**SET TASK:** Please write out, word for word, the lines from the first one up to and including the line with "The width and height of the screenshot is (800, 929).", leaving the pictures out.
-------- MATERIAL FOR THE TASK --------
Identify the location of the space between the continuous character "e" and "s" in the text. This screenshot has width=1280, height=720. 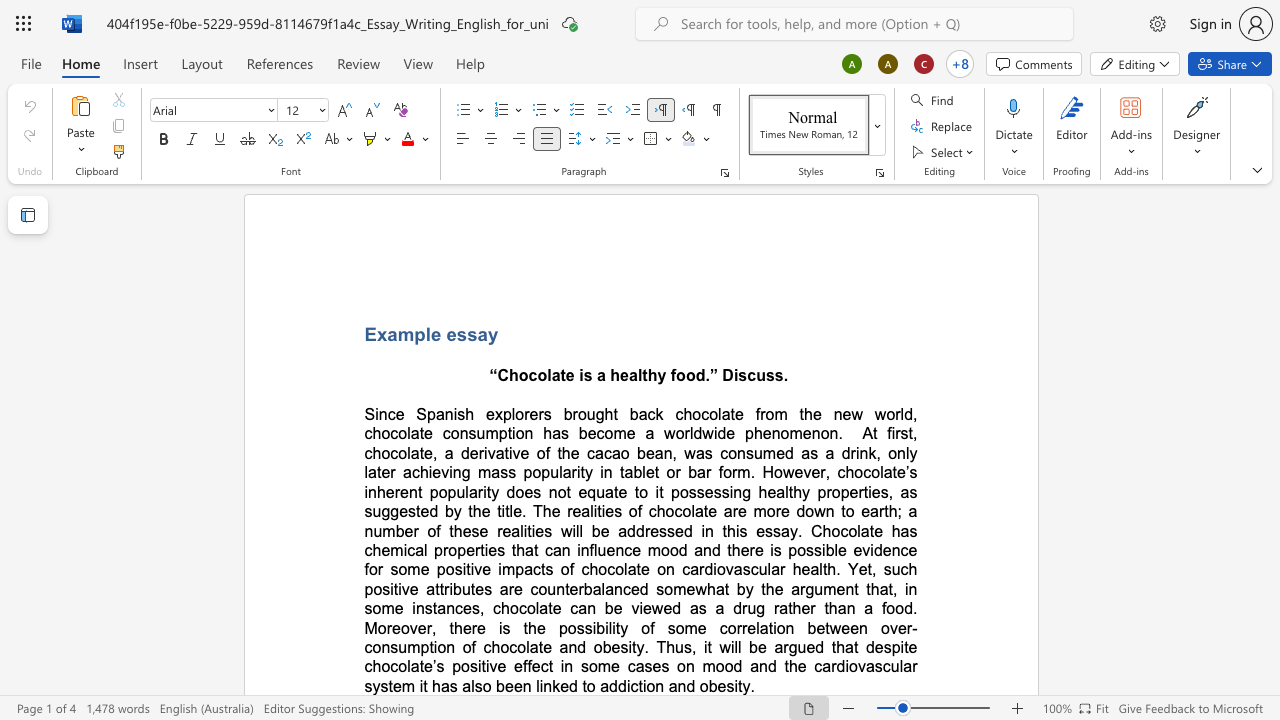
(455, 333).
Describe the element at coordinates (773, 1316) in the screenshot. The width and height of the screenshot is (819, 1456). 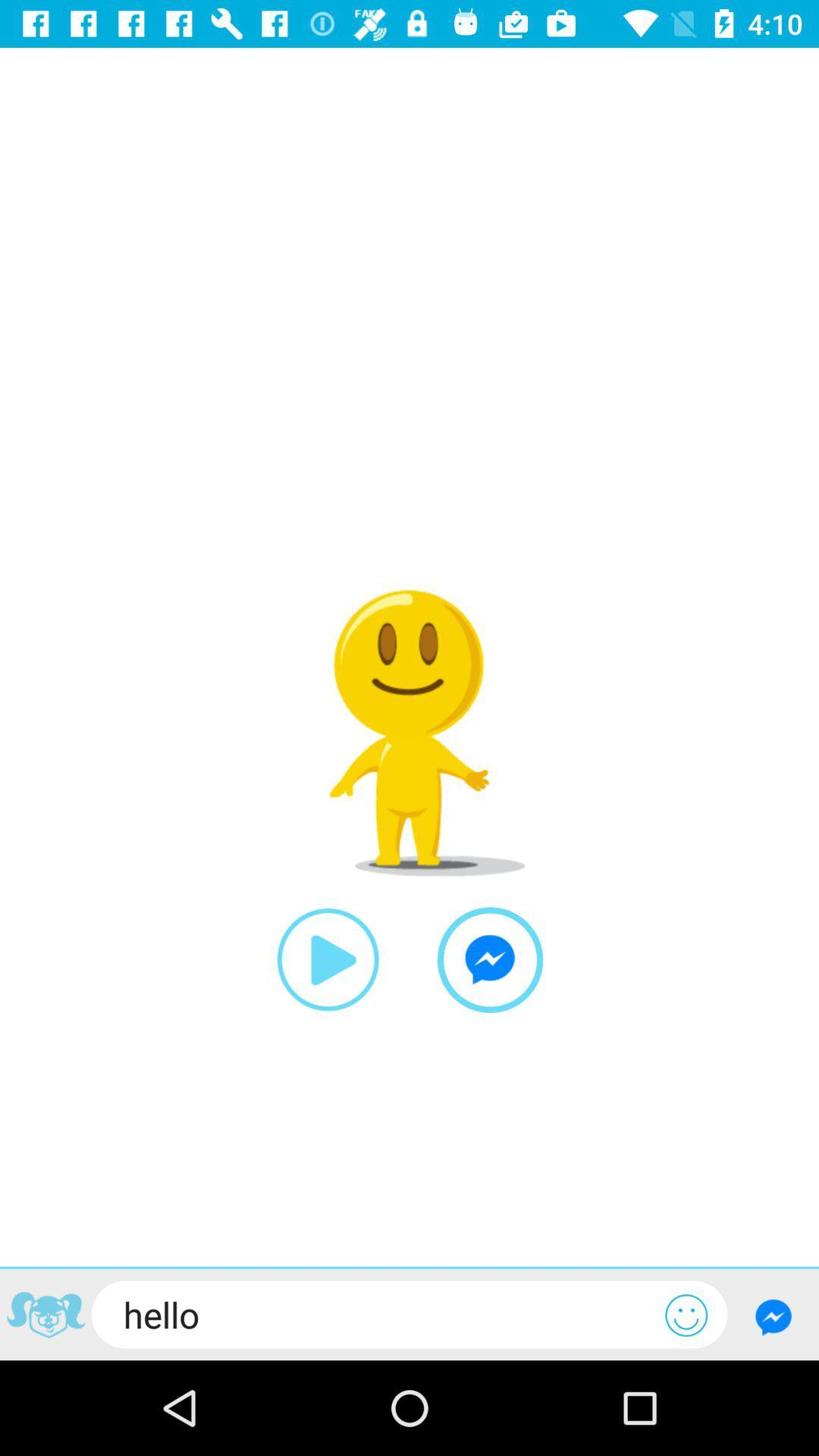
I see `messenger` at that location.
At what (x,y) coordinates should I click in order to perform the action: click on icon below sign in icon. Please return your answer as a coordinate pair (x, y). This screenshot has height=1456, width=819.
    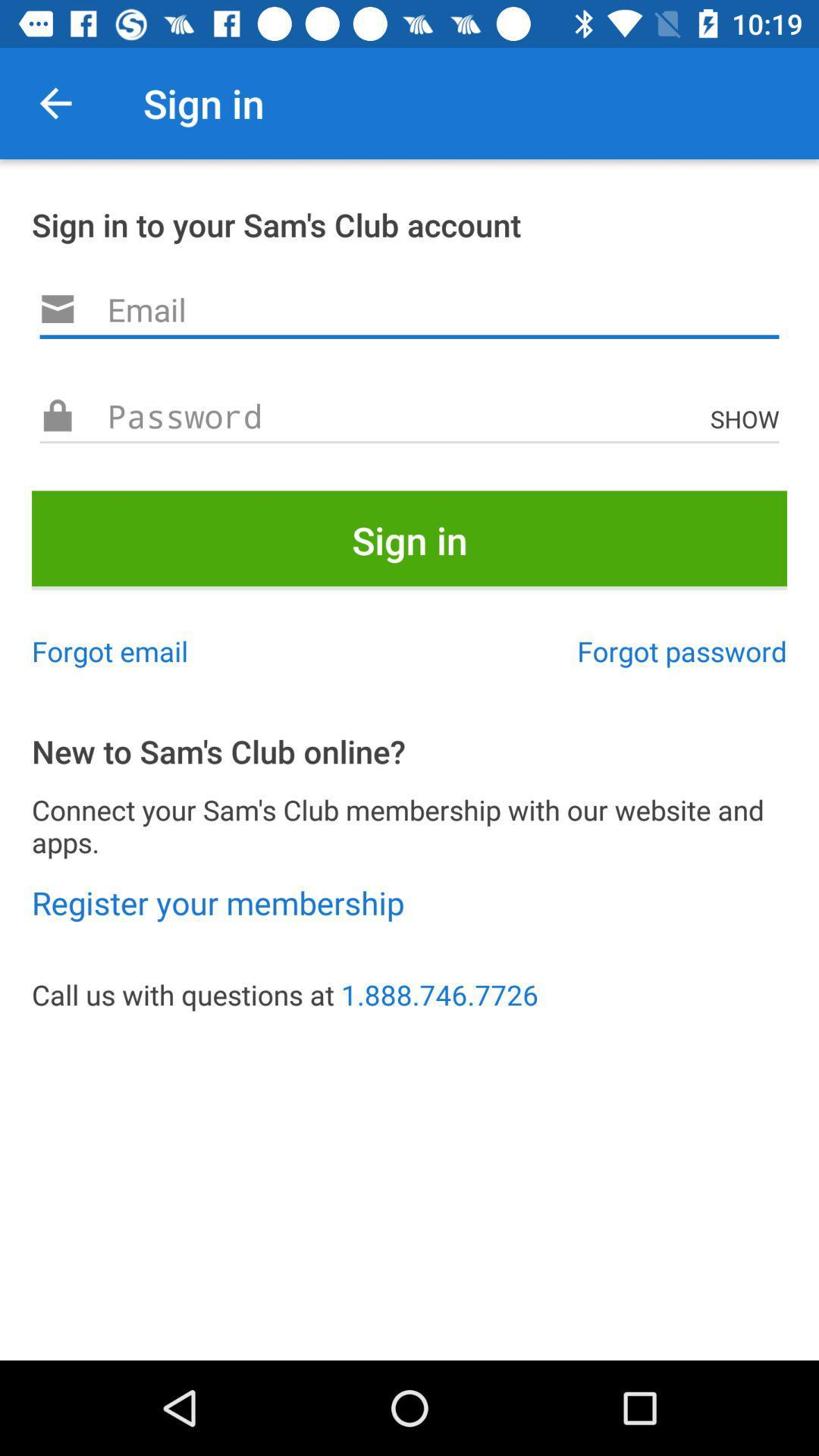
    Looking at the image, I should click on (681, 651).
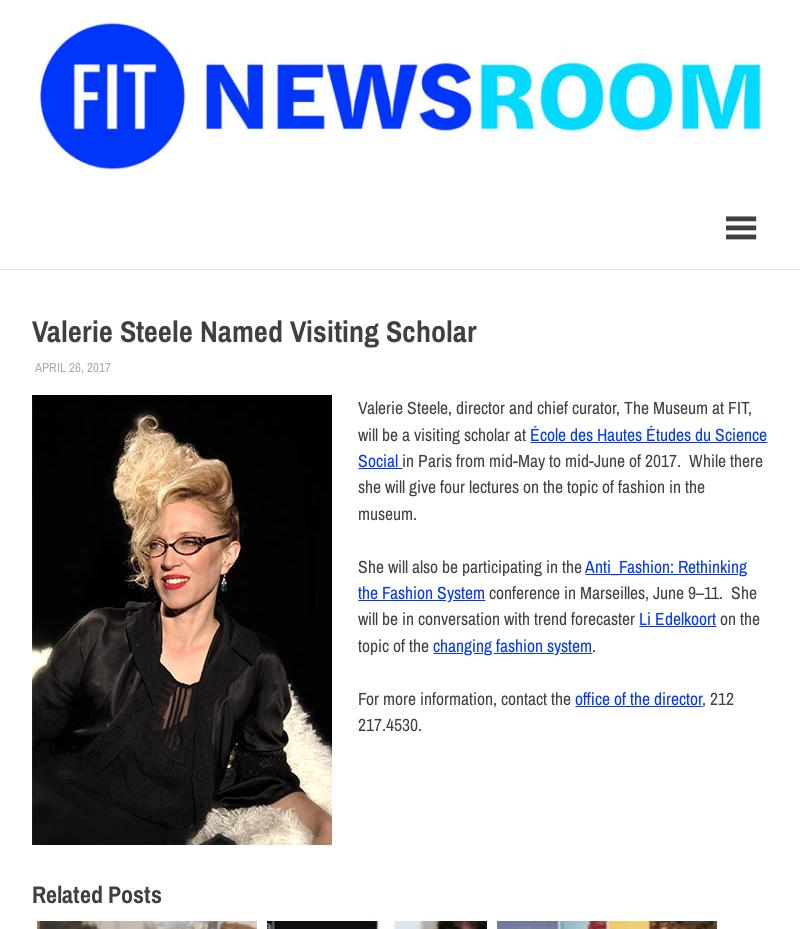 The width and height of the screenshot is (800, 929). I want to click on 'on the topic of the', so click(558, 630).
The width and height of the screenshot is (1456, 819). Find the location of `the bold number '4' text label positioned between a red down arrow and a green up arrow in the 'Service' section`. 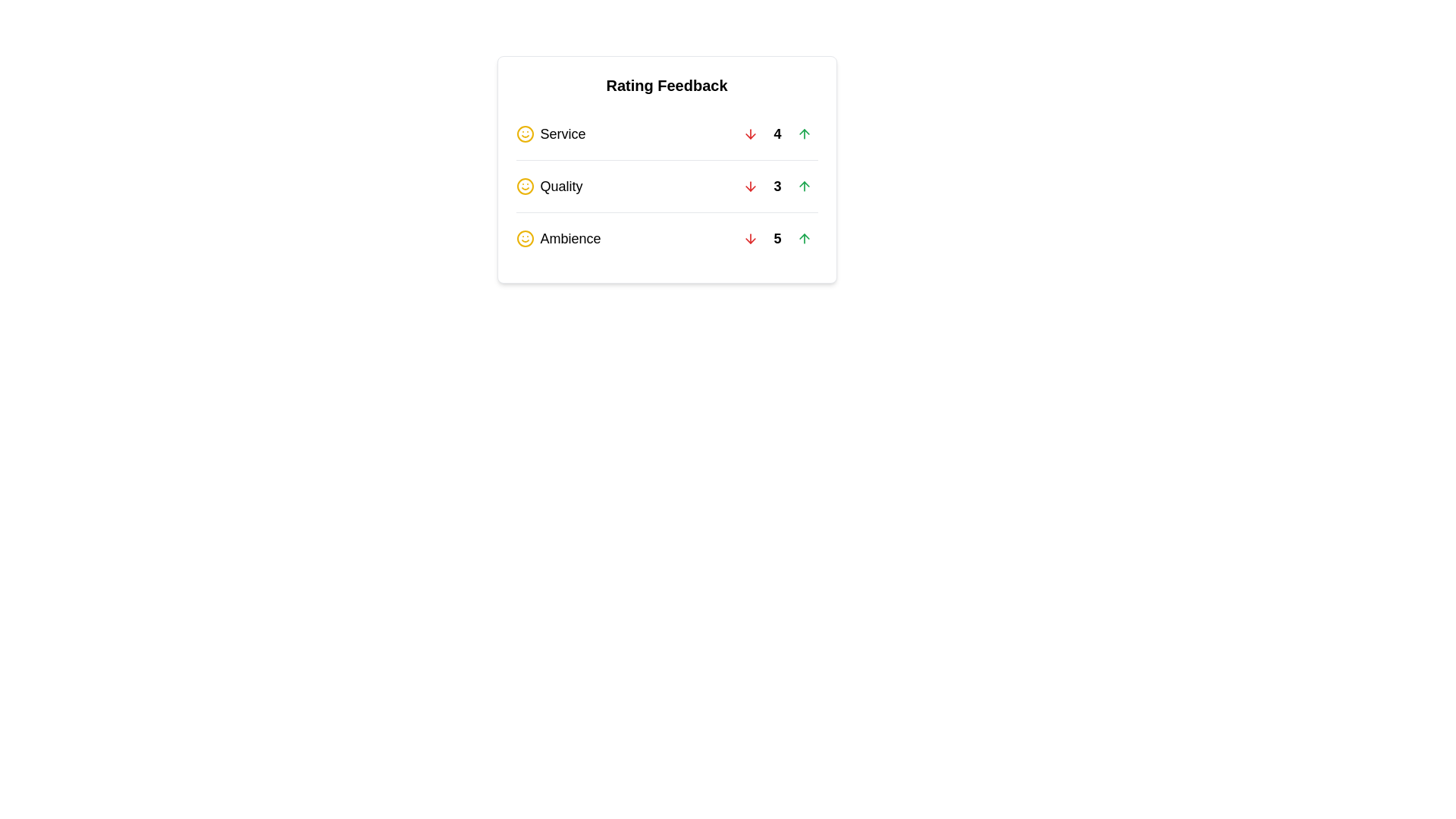

the bold number '4' text label positioned between a red down arrow and a green up arrow in the 'Service' section is located at coordinates (777, 133).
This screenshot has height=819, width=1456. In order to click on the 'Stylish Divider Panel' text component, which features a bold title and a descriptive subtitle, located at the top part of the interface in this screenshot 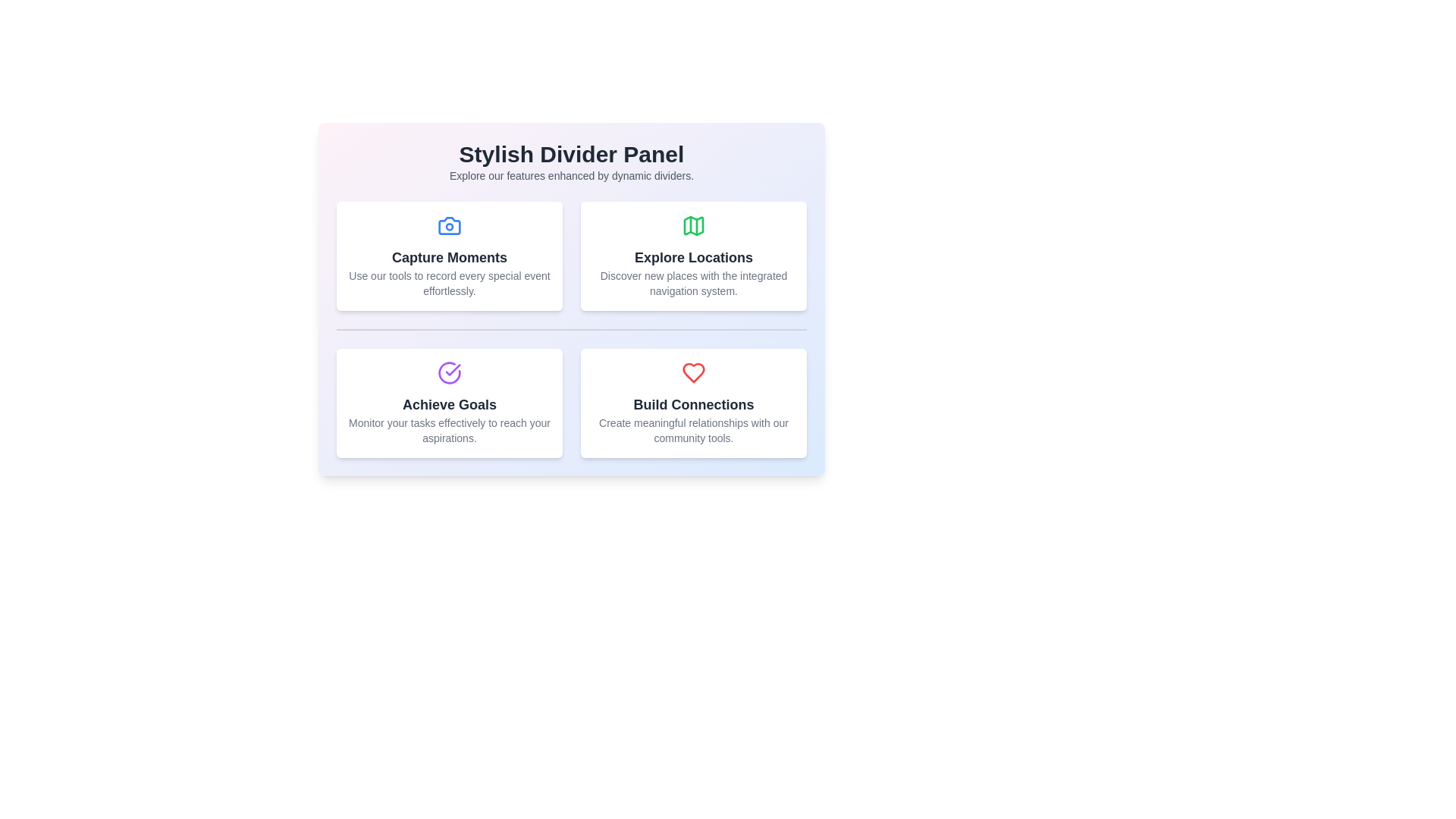, I will do `click(570, 162)`.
--------
**RESPONSE TO THE EXERCISE:**
Identify the location of the space between the continuous character "e" and "s" in the text. This screenshot has width=1280, height=720. 
(455, 333).
Describe the element at coordinates (773, 1316) in the screenshot. The width and height of the screenshot is (819, 1456). 
I see `messenger` at that location.
At what (x,y) coordinates should I click in order to perform the action: click on icon below sign in icon. Please return your answer as a coordinate pair (x, y). This screenshot has height=1456, width=819.
    Looking at the image, I should click on (681, 651).
 The width and height of the screenshot is (800, 929). I want to click on 'on the topic of the', so click(558, 630).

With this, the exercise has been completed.